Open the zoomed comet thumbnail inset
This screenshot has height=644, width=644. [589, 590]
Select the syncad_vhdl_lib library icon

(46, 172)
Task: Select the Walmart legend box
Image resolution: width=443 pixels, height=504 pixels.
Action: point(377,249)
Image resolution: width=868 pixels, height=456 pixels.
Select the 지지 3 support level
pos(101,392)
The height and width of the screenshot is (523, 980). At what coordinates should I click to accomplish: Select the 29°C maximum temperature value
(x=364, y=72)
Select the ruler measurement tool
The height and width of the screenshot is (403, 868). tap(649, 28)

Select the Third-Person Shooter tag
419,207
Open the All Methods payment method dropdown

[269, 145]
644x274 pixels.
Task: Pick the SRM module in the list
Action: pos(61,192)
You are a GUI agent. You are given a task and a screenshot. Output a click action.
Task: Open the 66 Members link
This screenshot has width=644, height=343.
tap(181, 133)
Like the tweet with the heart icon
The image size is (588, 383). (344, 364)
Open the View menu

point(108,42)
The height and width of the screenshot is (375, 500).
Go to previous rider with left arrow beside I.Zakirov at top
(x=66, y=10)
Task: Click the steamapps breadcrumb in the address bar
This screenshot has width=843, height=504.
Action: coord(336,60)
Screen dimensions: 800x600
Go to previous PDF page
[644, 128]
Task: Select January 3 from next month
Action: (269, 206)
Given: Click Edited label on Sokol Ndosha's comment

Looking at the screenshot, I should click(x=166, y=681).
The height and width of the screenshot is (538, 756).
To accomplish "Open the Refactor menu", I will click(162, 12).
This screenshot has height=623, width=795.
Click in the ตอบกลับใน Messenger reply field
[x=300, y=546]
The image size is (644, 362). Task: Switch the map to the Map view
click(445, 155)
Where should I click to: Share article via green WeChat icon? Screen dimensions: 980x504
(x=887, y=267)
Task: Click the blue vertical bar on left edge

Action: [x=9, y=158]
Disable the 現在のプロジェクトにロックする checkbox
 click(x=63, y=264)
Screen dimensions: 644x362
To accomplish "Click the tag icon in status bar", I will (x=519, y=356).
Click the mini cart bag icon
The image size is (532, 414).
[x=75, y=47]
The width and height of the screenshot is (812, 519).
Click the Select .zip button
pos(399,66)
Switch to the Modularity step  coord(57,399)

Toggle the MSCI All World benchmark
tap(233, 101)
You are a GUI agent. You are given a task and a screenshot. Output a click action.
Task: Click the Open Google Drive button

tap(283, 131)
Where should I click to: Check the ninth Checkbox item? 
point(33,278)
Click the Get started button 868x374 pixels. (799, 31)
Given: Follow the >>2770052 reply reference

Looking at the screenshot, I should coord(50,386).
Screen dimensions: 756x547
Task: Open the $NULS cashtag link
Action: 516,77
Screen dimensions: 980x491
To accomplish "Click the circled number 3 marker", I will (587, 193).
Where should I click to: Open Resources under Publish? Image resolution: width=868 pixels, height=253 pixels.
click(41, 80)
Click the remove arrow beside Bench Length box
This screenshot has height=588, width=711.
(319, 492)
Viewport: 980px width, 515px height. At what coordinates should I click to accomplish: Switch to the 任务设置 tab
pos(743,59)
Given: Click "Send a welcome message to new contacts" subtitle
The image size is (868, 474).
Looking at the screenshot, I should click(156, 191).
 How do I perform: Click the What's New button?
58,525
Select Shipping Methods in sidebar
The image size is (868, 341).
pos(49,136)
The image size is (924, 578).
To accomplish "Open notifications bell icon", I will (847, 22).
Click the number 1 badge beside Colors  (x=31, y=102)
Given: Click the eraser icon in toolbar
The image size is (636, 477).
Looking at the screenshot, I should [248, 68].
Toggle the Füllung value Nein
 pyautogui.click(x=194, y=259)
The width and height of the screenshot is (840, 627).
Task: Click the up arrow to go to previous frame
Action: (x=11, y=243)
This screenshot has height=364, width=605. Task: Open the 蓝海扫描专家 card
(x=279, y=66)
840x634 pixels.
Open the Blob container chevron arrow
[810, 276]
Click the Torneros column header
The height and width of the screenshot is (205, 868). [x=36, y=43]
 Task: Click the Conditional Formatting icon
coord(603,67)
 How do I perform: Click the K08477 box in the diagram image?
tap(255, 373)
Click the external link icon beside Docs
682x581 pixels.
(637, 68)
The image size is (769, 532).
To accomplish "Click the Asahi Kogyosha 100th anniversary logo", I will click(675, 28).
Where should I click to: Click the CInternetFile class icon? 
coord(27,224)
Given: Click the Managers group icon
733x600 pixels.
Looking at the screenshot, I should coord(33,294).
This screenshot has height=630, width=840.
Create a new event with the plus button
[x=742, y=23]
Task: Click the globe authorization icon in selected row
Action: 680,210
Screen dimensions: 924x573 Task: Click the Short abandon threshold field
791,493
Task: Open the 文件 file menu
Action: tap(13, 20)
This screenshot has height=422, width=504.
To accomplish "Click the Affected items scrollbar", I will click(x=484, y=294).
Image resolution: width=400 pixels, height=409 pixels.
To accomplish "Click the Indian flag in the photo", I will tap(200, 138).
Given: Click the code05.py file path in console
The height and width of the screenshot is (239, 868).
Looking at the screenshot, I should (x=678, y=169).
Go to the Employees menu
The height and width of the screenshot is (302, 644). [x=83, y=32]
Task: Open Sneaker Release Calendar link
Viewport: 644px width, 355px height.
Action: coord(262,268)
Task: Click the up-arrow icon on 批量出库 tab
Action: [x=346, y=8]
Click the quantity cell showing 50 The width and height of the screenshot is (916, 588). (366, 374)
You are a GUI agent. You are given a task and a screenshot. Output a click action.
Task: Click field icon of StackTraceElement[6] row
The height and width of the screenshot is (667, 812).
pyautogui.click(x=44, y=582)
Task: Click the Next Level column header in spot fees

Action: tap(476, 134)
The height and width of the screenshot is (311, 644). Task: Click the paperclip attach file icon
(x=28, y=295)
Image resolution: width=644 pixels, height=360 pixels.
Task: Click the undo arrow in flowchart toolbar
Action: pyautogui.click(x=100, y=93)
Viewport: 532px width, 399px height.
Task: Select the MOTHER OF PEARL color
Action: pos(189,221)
::::::::::
▶ [WHAT TO WORK ON]
Copy out each line of the records where the string "number" appears.

▶ [THE COMPLETED TASK]
To accomplish "Click the circled number 3 marker", I will (587, 193).
Click the number 1 badge beside Colors  (x=31, y=102)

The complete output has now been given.